Queen's South Africa Medal : Private A Macdonald, New South Wales Mounted Rifles


Queen's South Africa Medal with the bars 'WITTEBERGEN', 'DIAMOND HILL', 'JOHANNESBURG', 'DREIFONTEIN', 'PAARDEBERG' and 'RELIEF OF KIMBERLEY'. Impressed around edge with recipient's details.

History / Summary

Awarded to Private Alexander Macdonald (also spelt McDonald) of the 1st New South Wales Mounted Rifles (1 NSWMR) for his service in South Africa during the Boer War. Macdonald was born on 11 November 1871 at Duntulm, near Ashford NSW, one of nine children of Alexander and Margaret Macdonald who had emigrated from Scotland in 1864.

He served in South Africa with A Squadron, 1 NSWMR. The squadron was originally made up of men who had served with the NSWMR before the war in the partial payment system. It was made up of 'good shots and daring riders'. The bulk of the squadron (104 officers and men), together with their horses left Sydney aboard the transport Aberdeen on 3 November 1899. They were followed shortly after by a smaller group of 25 NCOs and privates. The first group arrived at Cape Town, South Africa on 6 December.

The squadron took part in a number of actions, including engaging the Boers at Johannesburg on 28 May 1900, entering the city the next day, and at Pretoria in June. The bulk of the squadron returned to Australia on 13 December, but Macdonald had already embarked for Australia with several other members of his unit on 3 November 1900.

He married Madelaine Alice Deliotte Darby on 18 January 1904 at Inverell NSW. They had four children. Alexander Macdonald died in 1961 in Sydney.

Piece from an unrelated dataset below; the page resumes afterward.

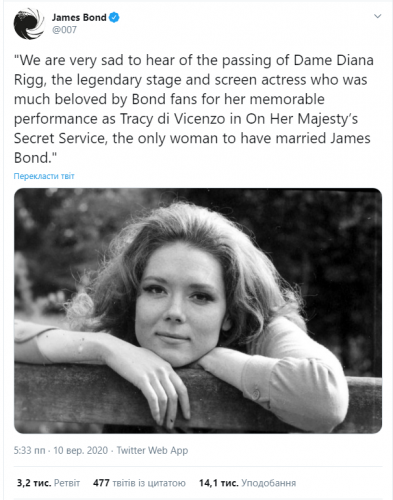Screen dimensions: 393x500
Task: View the 14,1 тис. Уподобання likes
Action: (247, 483)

Alexander's older half brother, Hugh Peter Macdonald was born in Scotland and came to Australia with his brother, William, after his father and step mother had emigrated. He arrived too late to see his father alive. He became the Member of Coonamble and Castlereagh in the NSW Legislative Assembly from 1894 to 1906. He was instrumental in establishing the Shearers Union, which is now the Australian Workers Union. Macdonald is also attributed as the author of the popular Boer War song 'When the Empire Calls'.